LO SPECIALE DI AFFARI SUL GIOCO D'AZZARDO

IL CASO/ Scandalo slot machine, scontati 96 miliardi di euro. Il governo li recuperi per il welfare

L'INCHIESTA/ Malati di gioco, in Italia è boom. "La dipendenza? Colpa della solitudine"  

I NUMERI DEL GIOCO D'AZZARDO. Cnr: "Problema del 42% degli uomini italiani". Federserd: "Italia primo Paese in Europa per denaro giocato in rapporto alla popolazione"
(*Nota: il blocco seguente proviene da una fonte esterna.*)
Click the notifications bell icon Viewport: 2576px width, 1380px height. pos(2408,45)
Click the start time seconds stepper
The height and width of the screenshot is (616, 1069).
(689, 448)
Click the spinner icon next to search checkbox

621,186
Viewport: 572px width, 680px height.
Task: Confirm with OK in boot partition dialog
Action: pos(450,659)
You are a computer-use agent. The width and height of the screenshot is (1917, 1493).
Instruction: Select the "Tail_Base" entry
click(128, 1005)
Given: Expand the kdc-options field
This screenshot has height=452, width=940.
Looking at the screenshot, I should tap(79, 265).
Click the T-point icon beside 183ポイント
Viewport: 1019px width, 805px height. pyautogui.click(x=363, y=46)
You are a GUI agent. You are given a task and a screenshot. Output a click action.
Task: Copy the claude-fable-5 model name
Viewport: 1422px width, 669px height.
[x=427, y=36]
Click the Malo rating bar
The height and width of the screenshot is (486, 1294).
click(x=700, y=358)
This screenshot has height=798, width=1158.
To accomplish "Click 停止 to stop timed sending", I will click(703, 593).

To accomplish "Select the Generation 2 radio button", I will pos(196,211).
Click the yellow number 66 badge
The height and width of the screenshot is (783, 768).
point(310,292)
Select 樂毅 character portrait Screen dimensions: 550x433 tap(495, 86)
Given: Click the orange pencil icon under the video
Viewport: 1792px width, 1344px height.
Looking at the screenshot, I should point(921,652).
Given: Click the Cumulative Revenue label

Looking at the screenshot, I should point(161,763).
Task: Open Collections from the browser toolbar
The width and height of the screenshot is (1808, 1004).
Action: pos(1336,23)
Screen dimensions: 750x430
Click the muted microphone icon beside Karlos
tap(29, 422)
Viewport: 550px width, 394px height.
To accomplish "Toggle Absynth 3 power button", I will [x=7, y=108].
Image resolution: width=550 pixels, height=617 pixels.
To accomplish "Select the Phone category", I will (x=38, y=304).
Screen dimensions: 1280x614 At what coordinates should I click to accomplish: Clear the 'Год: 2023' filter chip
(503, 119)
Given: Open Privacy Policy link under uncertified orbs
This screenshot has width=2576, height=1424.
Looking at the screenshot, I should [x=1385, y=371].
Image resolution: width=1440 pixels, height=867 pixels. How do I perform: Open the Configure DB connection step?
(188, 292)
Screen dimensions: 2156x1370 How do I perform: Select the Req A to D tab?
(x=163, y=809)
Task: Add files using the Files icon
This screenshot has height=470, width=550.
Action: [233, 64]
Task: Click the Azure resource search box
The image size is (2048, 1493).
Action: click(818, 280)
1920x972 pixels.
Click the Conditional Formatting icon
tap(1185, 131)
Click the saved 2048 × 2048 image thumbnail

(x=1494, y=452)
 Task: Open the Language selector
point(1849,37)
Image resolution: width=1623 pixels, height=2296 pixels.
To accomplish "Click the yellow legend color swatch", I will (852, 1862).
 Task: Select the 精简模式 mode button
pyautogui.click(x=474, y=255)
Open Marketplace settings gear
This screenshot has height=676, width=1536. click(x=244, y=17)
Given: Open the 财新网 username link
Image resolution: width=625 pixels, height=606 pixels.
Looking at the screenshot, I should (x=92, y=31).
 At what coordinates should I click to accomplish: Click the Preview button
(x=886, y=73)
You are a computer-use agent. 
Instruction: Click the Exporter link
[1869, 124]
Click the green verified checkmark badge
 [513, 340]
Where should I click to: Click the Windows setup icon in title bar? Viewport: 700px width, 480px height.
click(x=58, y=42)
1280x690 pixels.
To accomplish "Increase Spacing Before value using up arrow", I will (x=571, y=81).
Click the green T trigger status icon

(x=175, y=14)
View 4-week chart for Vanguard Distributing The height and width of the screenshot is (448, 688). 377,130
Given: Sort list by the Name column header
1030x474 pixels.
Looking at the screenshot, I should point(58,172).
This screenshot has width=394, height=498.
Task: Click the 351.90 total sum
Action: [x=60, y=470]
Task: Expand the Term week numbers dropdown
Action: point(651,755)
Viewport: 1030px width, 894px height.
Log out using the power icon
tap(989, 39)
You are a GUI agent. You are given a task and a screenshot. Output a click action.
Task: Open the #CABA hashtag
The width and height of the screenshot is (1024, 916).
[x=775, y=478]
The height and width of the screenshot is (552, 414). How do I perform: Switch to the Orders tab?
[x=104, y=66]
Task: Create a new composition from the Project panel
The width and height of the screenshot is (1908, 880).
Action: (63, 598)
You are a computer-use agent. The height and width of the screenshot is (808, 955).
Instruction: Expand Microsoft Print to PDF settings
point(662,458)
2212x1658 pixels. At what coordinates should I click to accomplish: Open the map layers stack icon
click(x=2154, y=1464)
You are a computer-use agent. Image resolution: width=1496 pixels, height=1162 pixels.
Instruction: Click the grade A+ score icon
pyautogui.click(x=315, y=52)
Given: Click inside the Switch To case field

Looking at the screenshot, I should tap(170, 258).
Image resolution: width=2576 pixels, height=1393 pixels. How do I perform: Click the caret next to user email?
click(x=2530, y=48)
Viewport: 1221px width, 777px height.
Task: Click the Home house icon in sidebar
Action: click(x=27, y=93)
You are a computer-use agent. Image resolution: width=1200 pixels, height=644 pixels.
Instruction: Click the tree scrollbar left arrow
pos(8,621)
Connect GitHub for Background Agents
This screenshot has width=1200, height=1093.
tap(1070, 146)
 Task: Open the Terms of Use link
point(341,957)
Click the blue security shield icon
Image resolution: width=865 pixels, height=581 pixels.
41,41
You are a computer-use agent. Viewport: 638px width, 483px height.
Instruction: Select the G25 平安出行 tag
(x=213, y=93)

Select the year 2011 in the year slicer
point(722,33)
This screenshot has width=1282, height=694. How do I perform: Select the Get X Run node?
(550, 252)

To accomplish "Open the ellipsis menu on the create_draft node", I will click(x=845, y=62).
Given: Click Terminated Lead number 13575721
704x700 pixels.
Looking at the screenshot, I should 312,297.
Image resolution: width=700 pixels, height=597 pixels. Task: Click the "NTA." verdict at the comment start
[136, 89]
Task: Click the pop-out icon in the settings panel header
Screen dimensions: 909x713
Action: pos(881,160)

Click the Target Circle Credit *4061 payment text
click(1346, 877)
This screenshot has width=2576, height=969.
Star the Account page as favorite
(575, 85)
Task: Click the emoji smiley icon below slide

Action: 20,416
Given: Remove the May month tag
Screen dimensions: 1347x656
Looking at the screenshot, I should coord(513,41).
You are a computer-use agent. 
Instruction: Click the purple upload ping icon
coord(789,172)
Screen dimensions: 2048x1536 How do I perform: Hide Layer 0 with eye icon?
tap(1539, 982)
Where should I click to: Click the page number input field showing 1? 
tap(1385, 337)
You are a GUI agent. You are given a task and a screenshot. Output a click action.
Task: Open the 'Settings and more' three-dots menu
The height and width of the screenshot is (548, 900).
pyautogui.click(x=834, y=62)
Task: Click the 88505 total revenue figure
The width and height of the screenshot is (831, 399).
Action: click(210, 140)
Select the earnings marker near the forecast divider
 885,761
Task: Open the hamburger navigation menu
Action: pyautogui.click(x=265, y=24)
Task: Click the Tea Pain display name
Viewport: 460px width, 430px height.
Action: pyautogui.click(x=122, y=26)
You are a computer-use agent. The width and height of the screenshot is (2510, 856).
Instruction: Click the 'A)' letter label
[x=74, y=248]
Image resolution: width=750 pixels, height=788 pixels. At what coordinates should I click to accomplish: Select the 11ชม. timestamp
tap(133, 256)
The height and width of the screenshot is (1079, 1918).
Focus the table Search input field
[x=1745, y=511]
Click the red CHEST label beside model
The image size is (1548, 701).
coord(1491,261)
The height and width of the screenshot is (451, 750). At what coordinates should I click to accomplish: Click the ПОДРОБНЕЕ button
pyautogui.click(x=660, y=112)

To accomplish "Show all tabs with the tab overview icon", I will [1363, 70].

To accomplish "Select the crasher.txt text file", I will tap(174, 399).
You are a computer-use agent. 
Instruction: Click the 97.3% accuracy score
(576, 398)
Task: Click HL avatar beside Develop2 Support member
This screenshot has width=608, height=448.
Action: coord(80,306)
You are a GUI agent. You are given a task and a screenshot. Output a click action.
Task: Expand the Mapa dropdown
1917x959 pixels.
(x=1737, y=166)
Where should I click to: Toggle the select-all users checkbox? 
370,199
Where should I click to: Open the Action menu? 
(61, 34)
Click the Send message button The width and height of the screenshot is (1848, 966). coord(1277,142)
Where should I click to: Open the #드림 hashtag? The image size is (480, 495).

L'INTERVISTA/ Quando l'azzardo diventa una dipendenza. "Per giocare rubo soldi a mio marito"

 

LA EX DI PREITI: "LUIGI HA IL DEMONE DEL GIOCO" - "Luigi non ha mai fatto mancare nulla al figlio". Lo ha detto Ivana Dan, 40 anni, ex moglie dell'uomo che oggi ha ferito due carabinieri davanti a Palazzo Chigi, nel corso di un breve colloquio con i giornalisti davanti alla sua porta di casa a Predosa, 2.100 abitanti ad una ventina di chilometri da Alessandria. "È sempre stato un buon padre", ha aggiunto la donna, lunghi capelli neri, jeans e giubbotto di pelle nera. Dalla sua bocca non esce neppure una parola negativa nei confronti dell'ex marito, dalla quale si era separata nel 2011, quando l'uomo aveva fatto ritorno a Rosarno. Eppure, gli ultimi anni di vita coniugale non devono essere stati semplici. "Era preda del gioco", ha detto agli investigatori, che hanno ascoltato a lungo il suo racconto e quello del fratello dell'uomo, Arcangelo, anche lui d'accordo sul fatto che i problemi erano iniziati proprio a causa del gioco. Prima le slot machine, poi il biliardino, a cui aveva perso un sacco di soldi.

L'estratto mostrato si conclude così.